EXERCISE INSTRUCTIONS: Although the records contain pictures, repeat only the text of every line exactly.
Start of Block
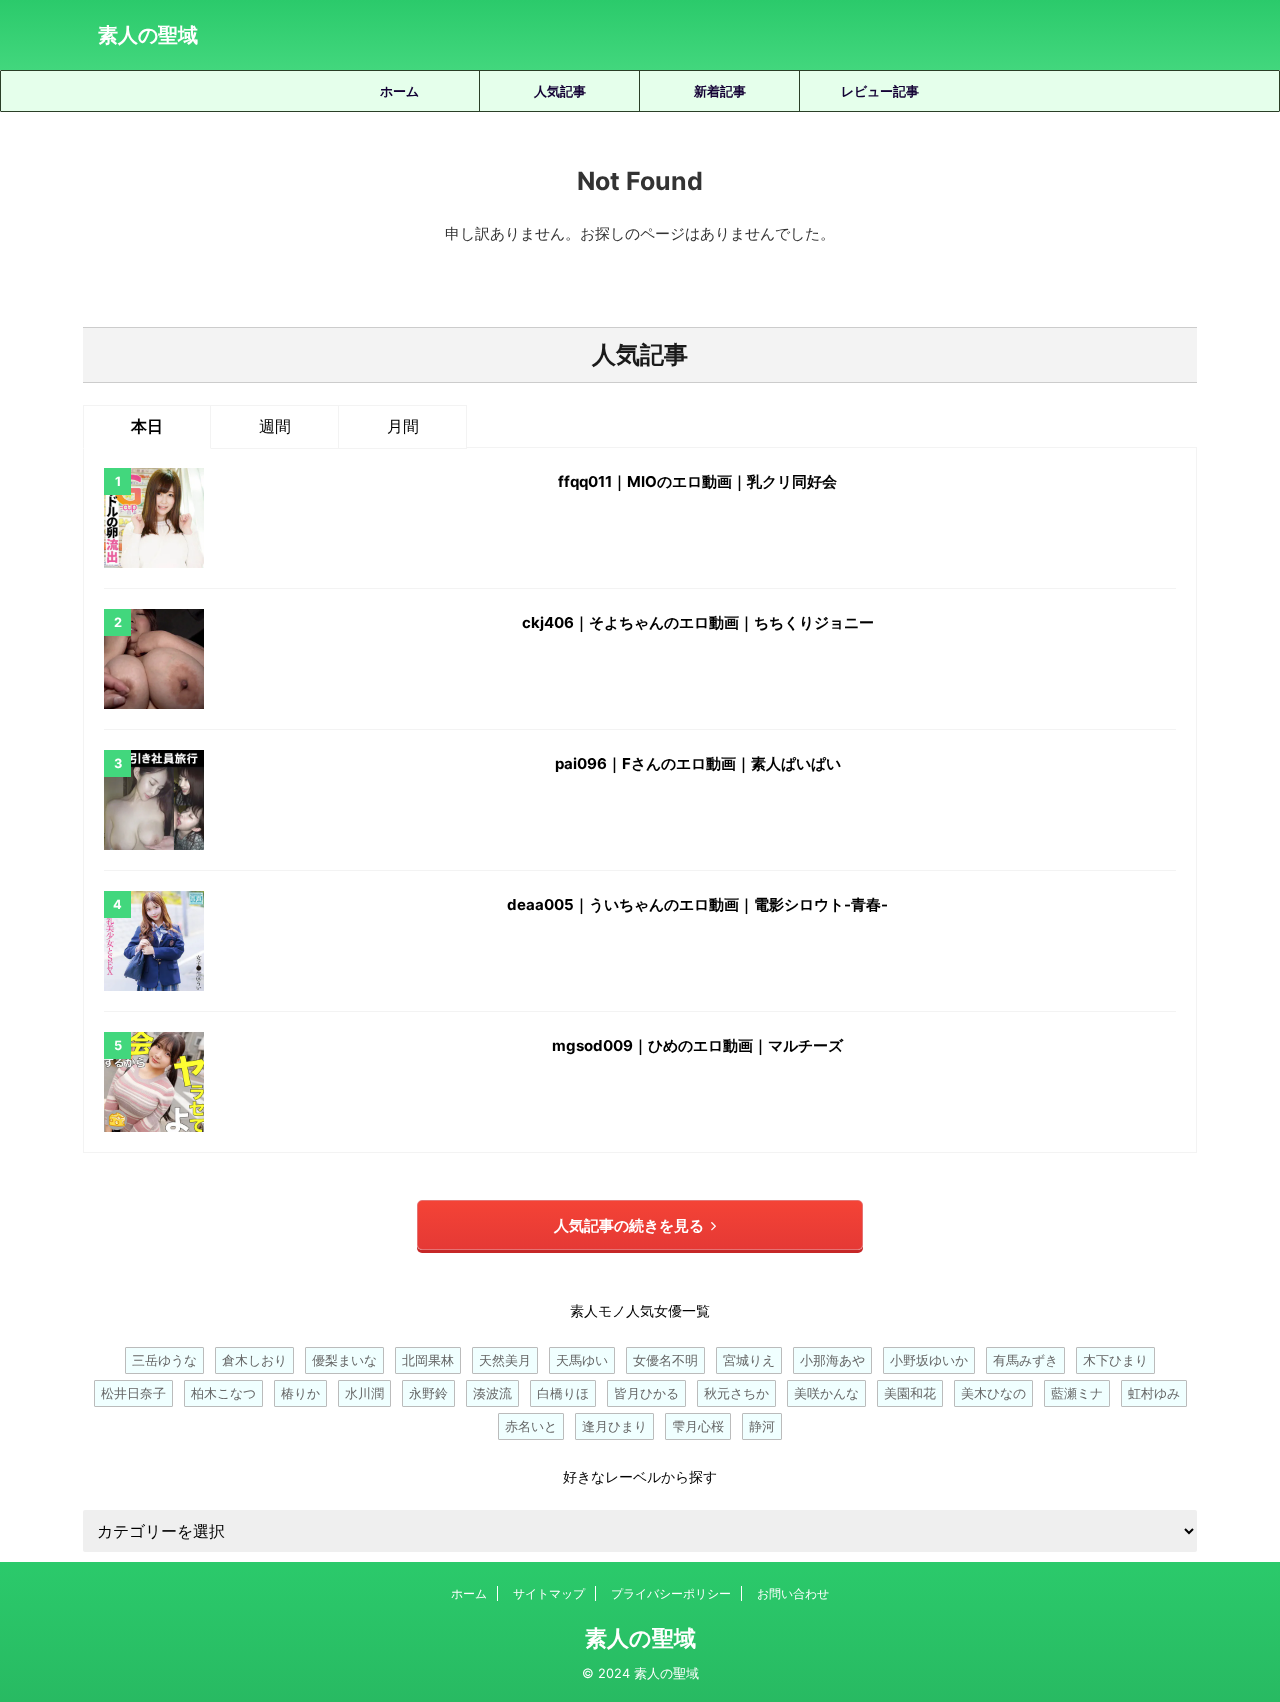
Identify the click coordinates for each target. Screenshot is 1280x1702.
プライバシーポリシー (671, 1593)
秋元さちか (736, 1393)
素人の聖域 (148, 35)
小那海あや (832, 1360)
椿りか (300, 1393)
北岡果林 (428, 1360)
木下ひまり (1115, 1360)
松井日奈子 (133, 1393)
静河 (762, 1426)
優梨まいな (344, 1360)
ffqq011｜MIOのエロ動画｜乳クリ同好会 (697, 481)
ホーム (399, 91)
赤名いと (531, 1426)
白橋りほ (563, 1393)
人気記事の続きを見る (629, 1225)
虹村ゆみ (1154, 1393)
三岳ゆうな (164, 1360)
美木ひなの (993, 1393)
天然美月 (505, 1360)
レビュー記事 (880, 91)
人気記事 (560, 91)
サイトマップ (549, 1593)
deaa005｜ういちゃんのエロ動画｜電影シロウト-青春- (697, 904)
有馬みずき (1025, 1360)
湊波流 (492, 1393)
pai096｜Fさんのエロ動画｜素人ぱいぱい (698, 763)
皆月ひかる (646, 1393)
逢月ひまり (614, 1426)
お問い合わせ (793, 1593)
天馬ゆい (582, 1360)
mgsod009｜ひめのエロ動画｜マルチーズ (697, 1045)
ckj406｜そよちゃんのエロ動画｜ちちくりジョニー (698, 622)
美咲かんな (826, 1393)
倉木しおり (254, 1360)
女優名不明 (665, 1360)
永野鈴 (428, 1393)
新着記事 (720, 91)
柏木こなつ (223, 1393)
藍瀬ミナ (1077, 1393)
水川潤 (364, 1393)
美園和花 (910, 1393)
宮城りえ (749, 1360)
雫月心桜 (698, 1426)
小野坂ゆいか (929, 1360)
End of Block
TASK OUTPUT:
Identify the click coordinates for each target. Screenshot is 1280x1702.
プライバシーポリシー (671, 1593)
秋元さちか (736, 1393)
素人の聖域 (148, 35)
小那海あや (832, 1360)
椿りか (300, 1393)
北岡果林 (428, 1360)
木下ひまり (1115, 1360)
松井日奈子 (133, 1393)
静河 (762, 1426)
優梨まいな (344, 1360)
ffqq011｜MIOのエロ動画｜乳クリ同好会 (697, 481)
ホーム (399, 91)
赤名いと (531, 1426)
白橋りほ (563, 1393)
人気記事の続きを見る (629, 1225)
虹村ゆみ (1154, 1393)
三岳ゆうな (164, 1360)
美木ひなの (993, 1393)
天然美月 (505, 1360)
レビュー記事 (880, 91)
人気記事 (560, 91)
サイトマップ (549, 1593)
deaa005｜ういちゃんのエロ動画｜電影シロウト-青春- (697, 904)
有馬みずき (1025, 1360)
湊波流 (492, 1393)
pai096｜Fさんのエロ動画｜素人ぱいぱい (698, 763)
皆月ひかる (646, 1393)
逢月ひまり (614, 1426)
お問い合わせ (793, 1593)
天馬ゆい (582, 1360)
mgsod009｜ひめのエロ動画｜マルチーズ (697, 1045)
ckj406｜そよちゃんのエロ動画｜ちちくりジョニー (698, 622)
美咲かんな (826, 1393)
倉木しおり (254, 1360)
女優名不明 (665, 1360)
永野鈴 (428, 1393)
新着記事 (720, 91)
柏木こなつ (223, 1393)
藍瀬ミナ (1077, 1393)
水川潤 (364, 1393)
美園和花 (910, 1393)
宮城りえ (749, 1360)
雫月心桜 (698, 1426)
小野坂ゆいか (929, 1360)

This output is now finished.